デヴィッド・シャリアン(CNN政治ディレクター):どんな生活をおくっていて何故出馬を思い立ったのか?という極端な候補者ばかりですが、バノン氏は共和党内に彼らの居場所を作りました。
ナレーション:100人を超える極右思想の政治家がバノン氏の番組に出演。予備選挙では20人以上がすでに勝利しました。
ジョシュア・グリーン(「バノン悪魔の取引」著者):バノン氏の考え方はどうすれば武器にできるか。このエネルギーをどこにむければ効果的なのかというものです。彼は裏で暗躍するダース・ベイダーのように見られたいんです。
ナレーション:2012年、極右サイト「ブライトバート」を買収して以降 バノン氏は一度に数百万人の心を動かす方法をみつけ、それが政治に活かされる時がおとずれます。ドナルド・トランプ氏が現れたのです。
ドナルド・トランプ:我々のリーダーたちは愚か者だ。政治家たちは愚か者だ。メキシコ政府は悪い連中の面倒をアメリカに押し付け送り込んでくる。
スティーブ・バノン:ついに政治家の専門用語とは違う言葉で語る人物が現れた。彼は非常に不完全だが強力な弾丸だ。
ナレーション:バノン氏はトランプ氏を銃弾のように使い、長年にかけて準備を整えたネットのフォロワーたちに送り込みました。
ジョシュア・グリーン(「バノン悪魔の取引」著者):一日中、ネットに時間を費やす数百万人の人々がターゲットでした。バノン氏は彼らのエネルギーをトランプ支持の「ネット集団」を築くために利用すると言っていたんです。

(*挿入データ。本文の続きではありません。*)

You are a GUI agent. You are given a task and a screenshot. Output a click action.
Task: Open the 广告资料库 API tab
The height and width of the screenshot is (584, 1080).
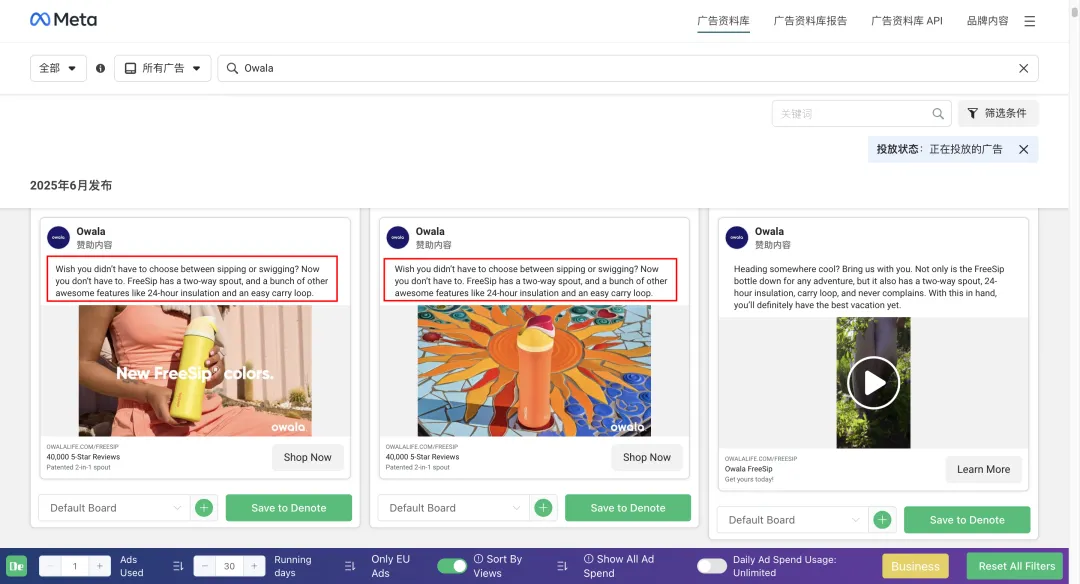[x=906, y=21]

ナレーション:トランプ氏は共和党の新たな道を切り開き、世論調査で優勢だったヒラリー・クリントン氏と対峙しました。大統領選まで3ヶ月をきったとき、この型破りな弾丸候補者は自身の選対本部長にスティーブ・バノン氏を就任させました。バノン氏はトランプ氏の標的をひとりに集中します。
ブラッド・パースケール(トランプ氏選挙活動の元マネージャー):ヒラリー氏への攻撃は強力な切り札でした。
ナレーション:ブラッド氏はトランプ氏の2016年と2020年の選挙戦に参加。最前線で全てを見ていました。
ブラッド・パースケール(トランプ氏選挙活動の元マネージャー):我々はヒラリー氏の100倍近く広告を出しました。CM放送の許可を出せるのはバノン氏だけです。彼は全てのテレビCMをチェックしてまだ怒りが足りないと修正を迫りました。思い切った言葉に変えろと。
ナレーション:バノン氏の戦略が功を奏し、大逆転でトランプ政権が誕生したのです。バノン氏は主席戦略官 兼 大統領上級顧問になりました。
サラ・マレー(CNN記者):トランプ氏の一年目は混乱状態でした。バノン氏を含めてホワイトハウスに来た人全員が政治は“素人”で彼はむしろその混乱を利用していたんです。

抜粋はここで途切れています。